The Post-It Note Version.
connecting the children of brain tumor patients with neuro-oncology providers as an act of love.
Project Partners // Abby Marks
Project Timeline // Fall 2021 - Spring 2022
Milton Marks Family Camp is a camp and free resource designed for brain tumor patients and their families. Milton Marks Family Camp was started by Abby Marks in honor of her husband who passed away from a brain tumor. She recognized the immense pressure that a brain tumor diagnosis places on the entire family. The camp occurs over a three-day weekend offering opportunities for families to relax and connect with one another through workshops, therapy, and activities.
The camp has a profound impact on not only the families who attend, but the large team of volunteers. The experience helps contextualize the complex and challenging experiences that patients, caregivers, and their children undergo. The goal of this work was to identify an unmet need in the camp’s service offerings that could help grow the impact of camp.
Discovery
Many incredible support programs are focused on providing excellent patient-centered care, and the truly novel extend their support to caregivers as well. Milton Marks Family camp goes one step further by attending to the needs of the children of brain tumor patients.
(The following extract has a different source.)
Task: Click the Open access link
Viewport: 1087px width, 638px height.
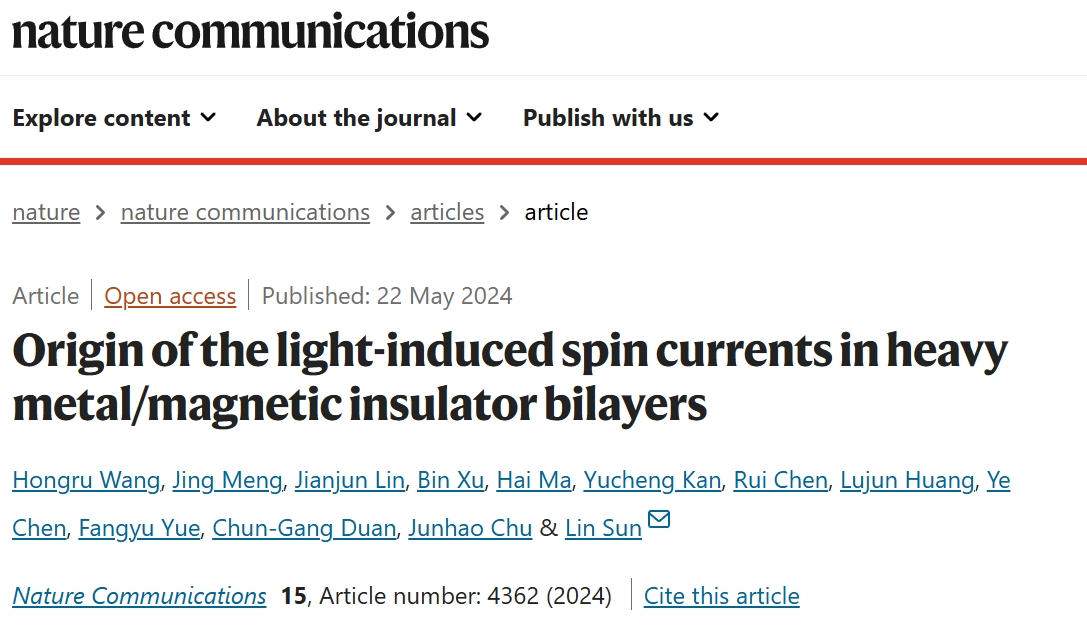Action: coord(170,296)
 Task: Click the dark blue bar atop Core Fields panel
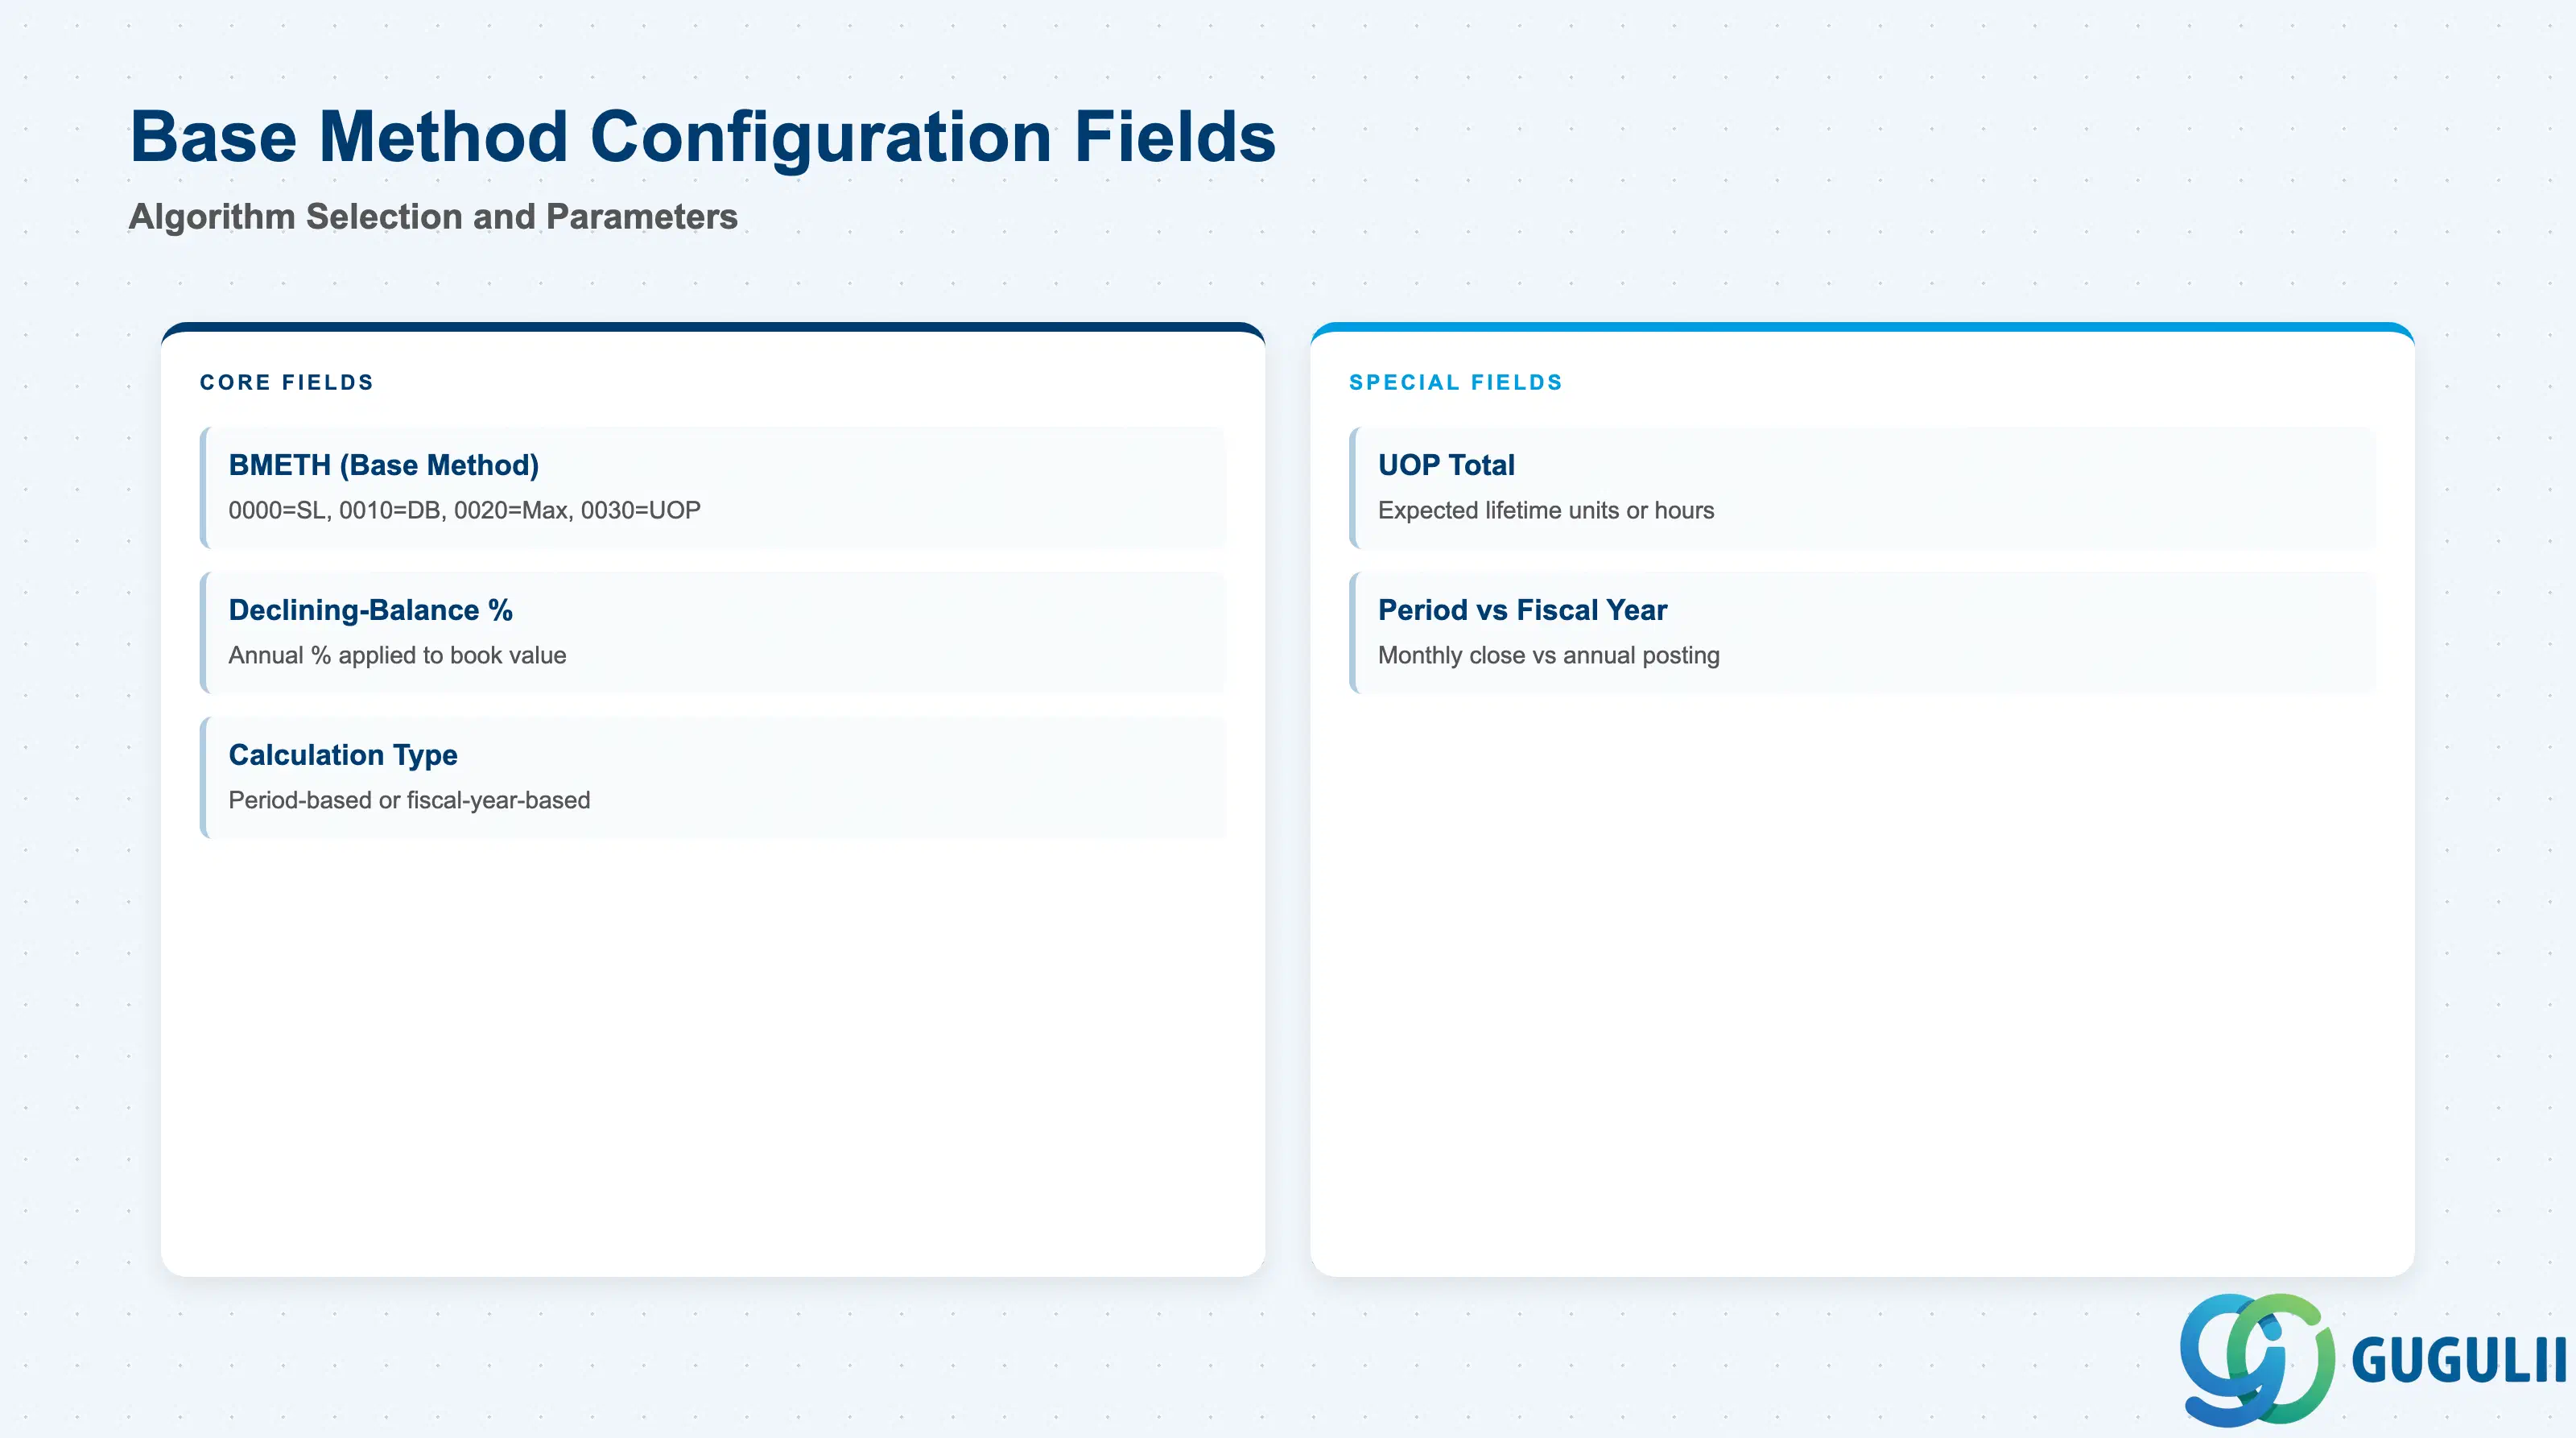click(713, 327)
For many of these children, the majority of their life has revolved around the care of their ill parent, and given the financial toll that brain cancer takes on these families, many children are stripped of traditional experiences like summer camp.
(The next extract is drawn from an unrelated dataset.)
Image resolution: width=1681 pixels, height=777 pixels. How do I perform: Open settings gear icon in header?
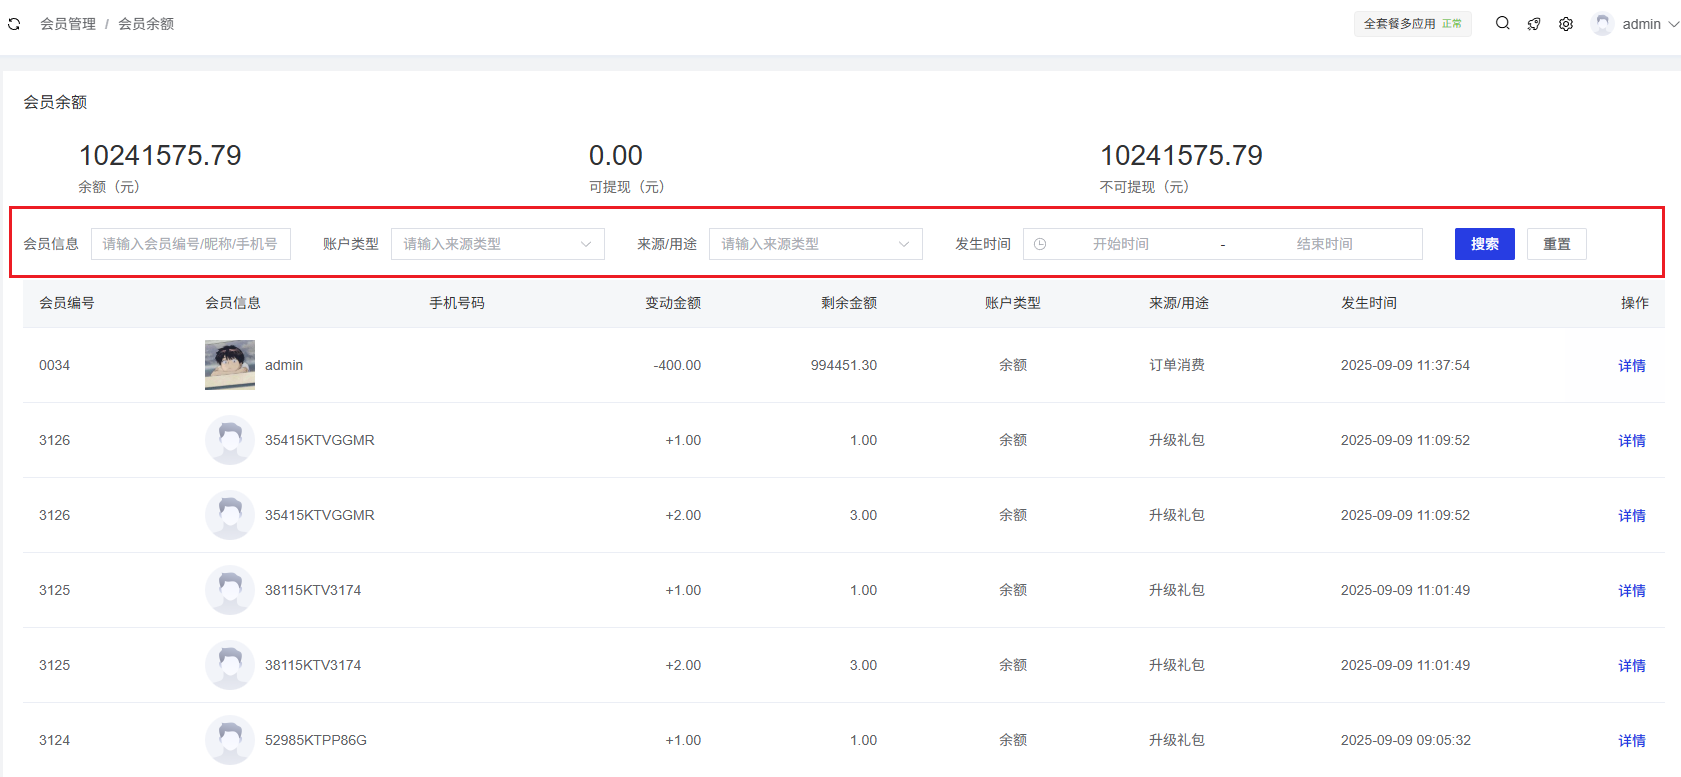(x=1566, y=24)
I began my work with interviews to better understand the experience of camp and the impact it has on patients, families, and volunteers. I was particularly struck by what camp meant to staff at UCSF who generously donate their weekend, often taking unpaid time off to attend.
“Camp is an extraordinary opportunity for me to spend unstructured time with my patients and their families, and to really get to know them as people in a way that is simply not feasible within the confines of a clinic visit.”
- Neuro-oncologist
“Being with the families, as well as the other dedicated staff members, helped to brighten the light within me. It’s actually challenging to capture it in words. It’s like chasing a rainbow.”
- Neuro-oncologist
It is a time of reflection, connection, love, and understanding for the families. It gives the patients and caregivers a time away from the stress of their lives in an environment where people have an unspoken understanding with each other.”
— Volunteer
Although the goal of the project had initially been to grow the impact of camp, through initial research, it was clear that the many benefits of camp hadn’t been clearly measured in a way that could translate value back to UCSF. The camp is operated entirely by unpaid staff, so even having the hospital pay medical staff to attend would demonstrate recognition of the immense value the camp provides.
We began the ideation phase by generating a series of “how might we” questions. A sampling these questions is below.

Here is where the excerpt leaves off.